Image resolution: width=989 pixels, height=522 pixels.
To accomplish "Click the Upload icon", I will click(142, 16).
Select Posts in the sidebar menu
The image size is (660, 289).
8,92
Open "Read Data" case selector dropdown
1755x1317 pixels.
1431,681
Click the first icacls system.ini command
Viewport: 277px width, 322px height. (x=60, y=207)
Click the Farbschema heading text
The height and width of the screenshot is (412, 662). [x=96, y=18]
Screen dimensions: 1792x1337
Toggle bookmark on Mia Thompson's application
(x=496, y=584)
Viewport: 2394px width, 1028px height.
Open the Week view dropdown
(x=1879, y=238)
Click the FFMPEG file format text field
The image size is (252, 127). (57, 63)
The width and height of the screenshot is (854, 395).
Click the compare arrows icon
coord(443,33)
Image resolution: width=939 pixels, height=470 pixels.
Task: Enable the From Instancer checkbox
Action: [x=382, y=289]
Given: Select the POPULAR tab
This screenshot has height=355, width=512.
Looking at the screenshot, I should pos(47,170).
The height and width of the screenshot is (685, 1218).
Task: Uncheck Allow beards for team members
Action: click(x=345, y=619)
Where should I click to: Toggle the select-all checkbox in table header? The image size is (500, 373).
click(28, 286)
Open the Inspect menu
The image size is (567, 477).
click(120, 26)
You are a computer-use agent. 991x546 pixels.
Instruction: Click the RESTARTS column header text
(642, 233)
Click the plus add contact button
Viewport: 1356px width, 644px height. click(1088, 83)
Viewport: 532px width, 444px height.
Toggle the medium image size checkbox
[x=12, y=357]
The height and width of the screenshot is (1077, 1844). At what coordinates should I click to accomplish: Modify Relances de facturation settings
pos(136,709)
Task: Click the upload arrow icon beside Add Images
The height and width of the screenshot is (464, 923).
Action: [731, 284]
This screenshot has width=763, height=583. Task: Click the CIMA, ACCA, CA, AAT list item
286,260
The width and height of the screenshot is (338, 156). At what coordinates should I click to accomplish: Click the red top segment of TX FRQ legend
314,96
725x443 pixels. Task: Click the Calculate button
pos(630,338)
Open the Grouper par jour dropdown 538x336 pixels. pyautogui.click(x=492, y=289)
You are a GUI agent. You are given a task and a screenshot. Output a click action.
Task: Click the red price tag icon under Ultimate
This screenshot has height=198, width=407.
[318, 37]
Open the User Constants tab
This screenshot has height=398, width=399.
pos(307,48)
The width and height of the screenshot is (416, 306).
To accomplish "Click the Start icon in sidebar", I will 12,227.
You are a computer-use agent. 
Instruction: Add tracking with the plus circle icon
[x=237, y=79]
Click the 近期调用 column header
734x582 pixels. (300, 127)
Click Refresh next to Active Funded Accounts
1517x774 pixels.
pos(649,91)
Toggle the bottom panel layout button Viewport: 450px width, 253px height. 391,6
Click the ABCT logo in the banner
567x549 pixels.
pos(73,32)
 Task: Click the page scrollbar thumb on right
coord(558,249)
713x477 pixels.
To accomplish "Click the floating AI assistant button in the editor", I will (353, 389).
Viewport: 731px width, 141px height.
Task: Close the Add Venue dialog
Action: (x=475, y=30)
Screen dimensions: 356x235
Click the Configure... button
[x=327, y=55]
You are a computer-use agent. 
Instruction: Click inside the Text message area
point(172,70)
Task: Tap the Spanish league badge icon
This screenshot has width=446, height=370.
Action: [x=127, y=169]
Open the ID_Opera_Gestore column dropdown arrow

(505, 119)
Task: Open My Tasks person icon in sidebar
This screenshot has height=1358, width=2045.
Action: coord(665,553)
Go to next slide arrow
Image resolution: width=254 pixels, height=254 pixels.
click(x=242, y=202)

──────────────────────────────

Stated problem ::
Pull out every line of the records above that contains the string "dimensions", matching case exactly.

Solution ::
Screen dimensions: 1792x1337
Screen dimensions: 356x235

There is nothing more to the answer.